“Well he always has to agree with me because I’m the boss in the house,” quipped the Ukrainian during her on-court interview with Fabrice Santoro on Thursday.
Psychology gives Svitolina an edge, on and off court
World No.6 dispatches Ann Li in straight sets to surge into the third round for the seventh successive Roland-Garros.
Later in her press conference, the fifth-seeded Svitolina, who advanced to the third round for a seventh year in a row at Roland-Garros with victory over Ann Li, was eager to stress she was joking about the dynamic at home with Monfils.
Engaged in April, the 'G.E.M.S.life' duo are benefiting from the mutual support they give each other, with the added understanding that comes with being professional athletes, irrespective of who is in charge.
"The good boss is the one who understands, because I think it has to be both ways, and I think relationships go both ways. You have to listen and you have to speak. It's all about the communication,” explained the 26-year-old.
“For sure I have my opinion, but sometimes it's really tough to say because the person has their own feeling, their own opinion, and sometimes you just have to step back to understand that maybe the person is not seeing it the same way. Talking about the problem on the court, off the court, I think that's the most important.”
The tennis world is so relentless; week-in, week-out you can have your confidence chipped away, making Svitolina even more grateful for meeting her match in life.

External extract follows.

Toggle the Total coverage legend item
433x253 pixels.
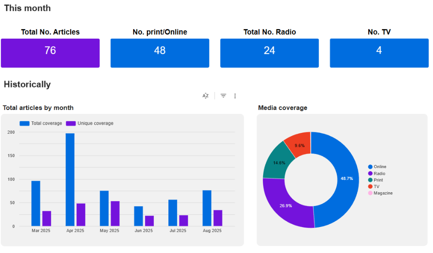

“We speak a lot. It’s really helpful we both compete at the highest level of tennis. We understand what we are both going through," said the three-time Roland-Garros quarter-finalist.

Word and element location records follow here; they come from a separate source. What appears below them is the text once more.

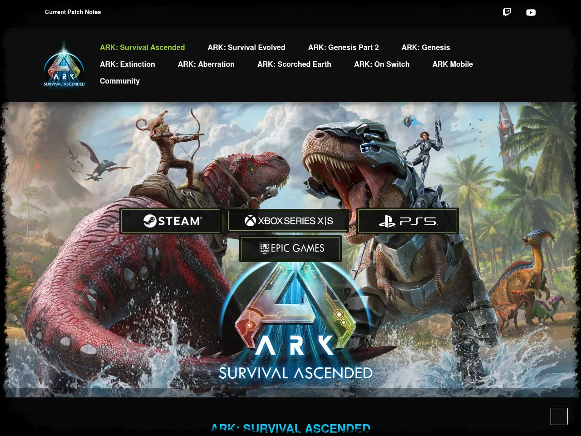Screen dimensions: 581x436
Task: Open the ARK: Survival Evolved menu item
Action: pos(246,47)
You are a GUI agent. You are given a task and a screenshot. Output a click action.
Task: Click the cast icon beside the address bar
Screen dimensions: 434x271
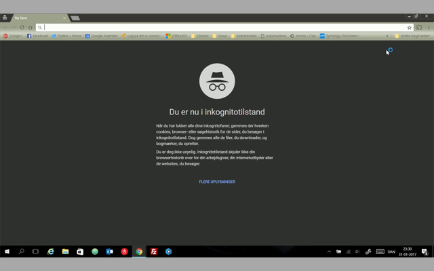point(419,28)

"It’s really amazing to have someone by your side who can share the same emotions and the same problems.”
The No.5 seed has been in great form so far on court at Roland-Garros, navigating past the artillery of American world No.75 Li 6-0, 6-4 on Thursday to meet recent Strasbourg champion Barbora Krejcikova in the last 32.

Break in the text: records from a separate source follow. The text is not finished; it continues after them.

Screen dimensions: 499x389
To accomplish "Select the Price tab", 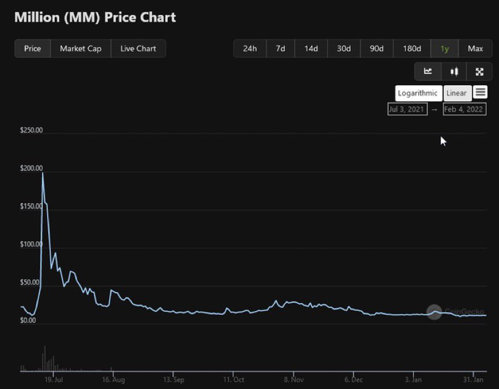I will point(32,48).
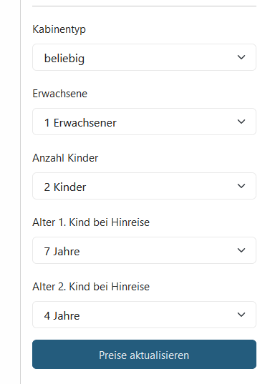Click the 'Kabinentyp' field label
Viewport: 270px width, 384px height.
[x=59, y=29]
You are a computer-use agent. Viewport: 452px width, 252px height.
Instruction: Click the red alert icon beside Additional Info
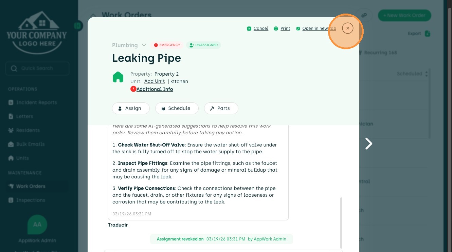(133, 89)
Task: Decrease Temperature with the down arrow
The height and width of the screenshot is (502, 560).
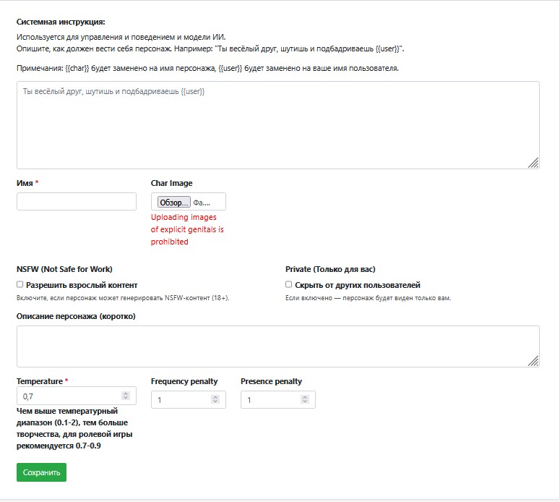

The Ukrainian blitzed the first set in just 28 minutes with superbly-controlled aggression and then rallied from 1-4 down in the second to sail through in straight sets. It was punchy and a pleasure to watch.
“I'm really happy that the way that I was down in both matches in the second set and found a way, found a good level and didn't give up and didn't give up on the second set. That was a really good point for me, and was really playing composed in both matches,” added Svitolina.
“All the time even, in the past, I had some really tough losses here. I also had some really amazing comebacks. When I come here, I always have good memories. I try to put tough battles aside and only look for positives, at in the end I really enjoy the crowd.”
The world No.6 enjoyed a fruitful build-up to her favourite swing of the season, achieving semi-finals in Stuttgart and a quarter-final ticket in Rome.
Over to Paris and Svitolina hopes to utilise her studies to give an extra edge on the court.
The 26-year-old, already with a nutrition degree to her name, is completing online courses to enhance her mental fortitude and future.
"I'm very interested in psychology and I'm doing some courses. I think it's a big part of tennis, of any sport, and working myself with a mental coach, as well,” revealed the inquisitive Svitolina.
“I think it's very important, especially these days with everything what's happening with Covid, with all the restrictions that we get and anything that happens with athletes. It's important to keep yourself really composed, really like sane with your mind, to be just ready for anything what comes your way and try to accept that and work with that.
“It's not only about sports, it's also just a general one because we are athletes but also there is life after tennis. You have to be ready to stop any time because you never know what can happen. The injury can come any time and, touch wood, it will not happen, but you never know, try to be ready for anything.”